In my dissertation project, I propose that applying moral convictions theory into the domain of science can lend greater understanding to how politics shapes public beliefs and attitudes about science. This project is the first effort to recognize the theoretical parallels between two major literatures in political psychology and public understanding of science and integrate them into a single research agenda. This proposal requests funding to conduct one study within this dissertation project, a study that will test the proposition that individuals who hold an attitude with moral conviction are likely to respond with greater disbelief and criticism to scientific information that challenges that position than those who hold the same position but are less morally convicted. The study is a two-wave survey with a survey experiment embedded in the second wave and employs both within-subjects and between-subjects measures. In the first wave, participants will report their attitudes on a number of political issues that involve science, as well as the extent to which those attitudes are moral convictions. In the second wave, participants will be randomly assigned to read about and evaluate invented scientific studies that either support or challenge the attitudes they reported in Wave 1, with stimuli designed to be identical except for the direction of the results.
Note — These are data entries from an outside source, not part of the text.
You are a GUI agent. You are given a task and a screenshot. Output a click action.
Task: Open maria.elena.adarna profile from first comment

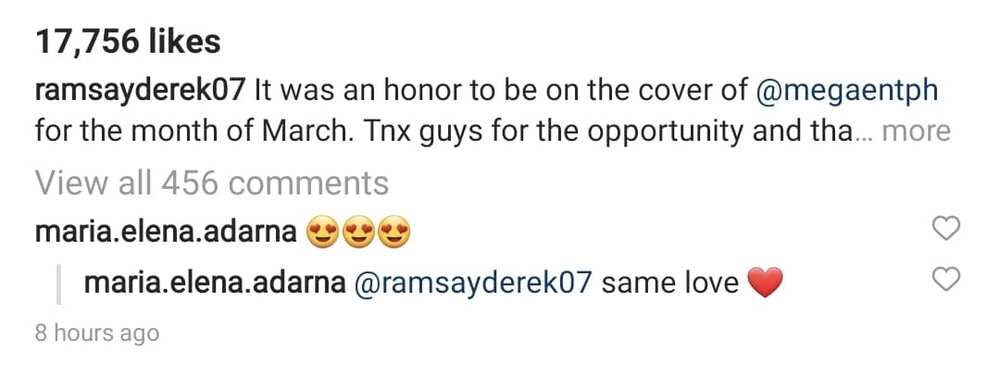pos(166,234)
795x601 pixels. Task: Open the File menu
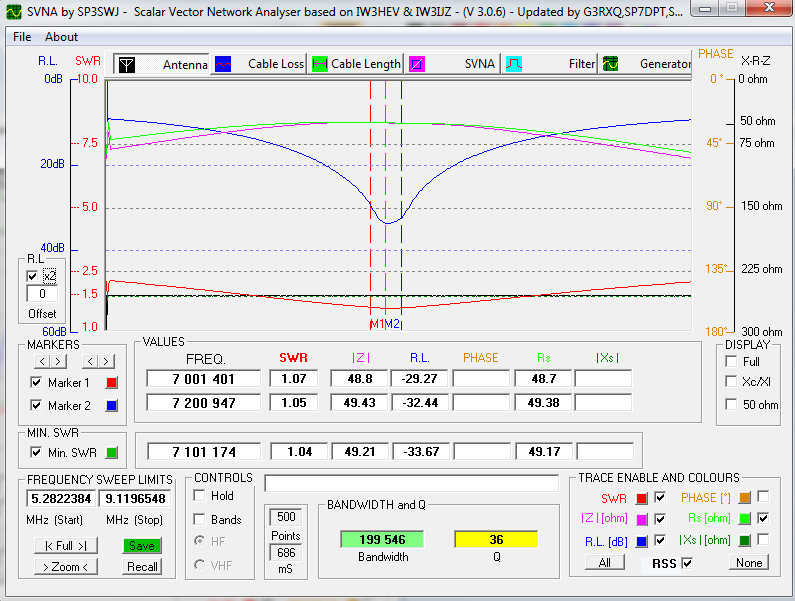coord(22,37)
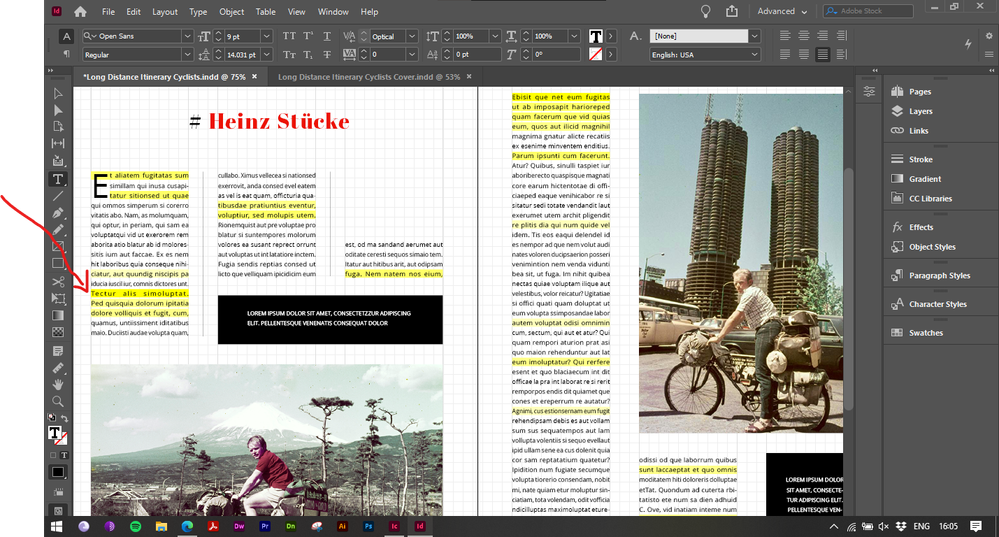Activate the Hand tool

58,384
Comparing the evaluations of those who hold strong moral convictions to those who hold the same position but are less morally convicted will reveal the extent to which morally convicted political attitudes shape public acceptance of science. This study is the lynchpin in my dissertation project, as it will demonstrate the utility of bringing together two distinct literatures, moral convictions theory and public understanding of science, and funding from the Rapoport Dissertation Grant would enable me to acquire enough study participants to conduct this crucial study
|Effective start/end date
|5/2/22 → 5/1/23
- Rapoport Family Foundation (Award Letter 5/2/22)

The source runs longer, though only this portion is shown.